### Text shown
- Edited
ShiroKuro @Animisha and @Josephine I think I reach the stage where a piece becomes a part of me only after playing it a lot (and I don’t mean practicing it a lot), combined with recording or performing it for others, and also after learning it, polishing it, forgetting it and then bringing it back again.
The only two pieces that stuck around since I was a teenager were pieces that I worked on for at least a year back then (and when you're young a year feels like forever) and memorized! I have to say that they're indeed a part of me because everything else has gone away but I can't seem to forget these if I tried.
@Animisha and @Josephine I do think it's possible for you to reach that stage, but you would have to keep working on a piece over a very long time, as SK said not just "practicing" but "playing". And I also agree that the act of putting something away and bringing it back solidifies it (Greg N. also talked about "forgetting" a section and "relearning" it).

### Your goal
Can you continue the forum thread about how a piece of music becomes part of a player, starting after its last post? The records play no part in this.

Items listed in a dataset:
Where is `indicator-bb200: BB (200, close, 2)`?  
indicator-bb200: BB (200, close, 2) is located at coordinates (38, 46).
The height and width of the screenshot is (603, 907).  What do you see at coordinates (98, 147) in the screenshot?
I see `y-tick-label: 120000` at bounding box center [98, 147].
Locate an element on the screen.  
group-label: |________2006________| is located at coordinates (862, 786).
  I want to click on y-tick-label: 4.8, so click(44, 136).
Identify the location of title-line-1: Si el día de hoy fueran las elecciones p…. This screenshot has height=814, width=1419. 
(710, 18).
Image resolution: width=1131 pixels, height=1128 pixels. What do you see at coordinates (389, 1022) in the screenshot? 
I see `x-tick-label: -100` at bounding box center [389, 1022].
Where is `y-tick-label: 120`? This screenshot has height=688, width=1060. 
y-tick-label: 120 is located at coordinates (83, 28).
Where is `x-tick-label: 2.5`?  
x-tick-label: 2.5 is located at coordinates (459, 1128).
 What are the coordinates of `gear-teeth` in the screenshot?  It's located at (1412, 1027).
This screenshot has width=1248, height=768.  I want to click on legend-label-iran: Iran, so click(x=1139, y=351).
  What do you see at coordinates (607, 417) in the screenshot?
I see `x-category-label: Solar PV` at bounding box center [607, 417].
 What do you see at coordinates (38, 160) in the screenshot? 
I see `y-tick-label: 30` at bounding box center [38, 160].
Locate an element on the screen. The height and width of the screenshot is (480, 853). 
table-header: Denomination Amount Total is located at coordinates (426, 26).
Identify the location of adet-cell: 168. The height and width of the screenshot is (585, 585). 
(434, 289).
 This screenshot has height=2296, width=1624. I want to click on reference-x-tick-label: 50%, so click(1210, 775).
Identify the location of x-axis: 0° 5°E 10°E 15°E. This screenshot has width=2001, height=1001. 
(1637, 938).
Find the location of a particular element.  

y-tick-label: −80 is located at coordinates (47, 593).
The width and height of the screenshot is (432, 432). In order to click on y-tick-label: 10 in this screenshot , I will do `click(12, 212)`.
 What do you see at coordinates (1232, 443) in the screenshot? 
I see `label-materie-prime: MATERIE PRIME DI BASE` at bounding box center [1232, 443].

### Result of the exercise
ShiroKuro Anyway, I think, for me anyway, all this means is that I should choose the piece to memorize carefully, so that if my aim is to practice memorization as an exercise in and of itself, then I should pick a piece that I only have to “learn to play it,” rather than a piece that I have to “learn how to play.”
I'm doing both-- I can play the fast parts of Ballade 2 but slowly. It'll take a lot of work to get it up to speed, but I have stuff like fingerings and phrasing figured out already (Greg N. can do that on the fly but better for us if it's figured out in advance, I think). I'm hoping that the memorization will also help the learning process but we'll see!
ShiroKuro re the layers in forScore, that sounds frustrating, if you haven’t already perhaps you might try to google some how-to to make sure there’s not a trick you’re missing?
I'll Google, the software can't be that stupid, can it?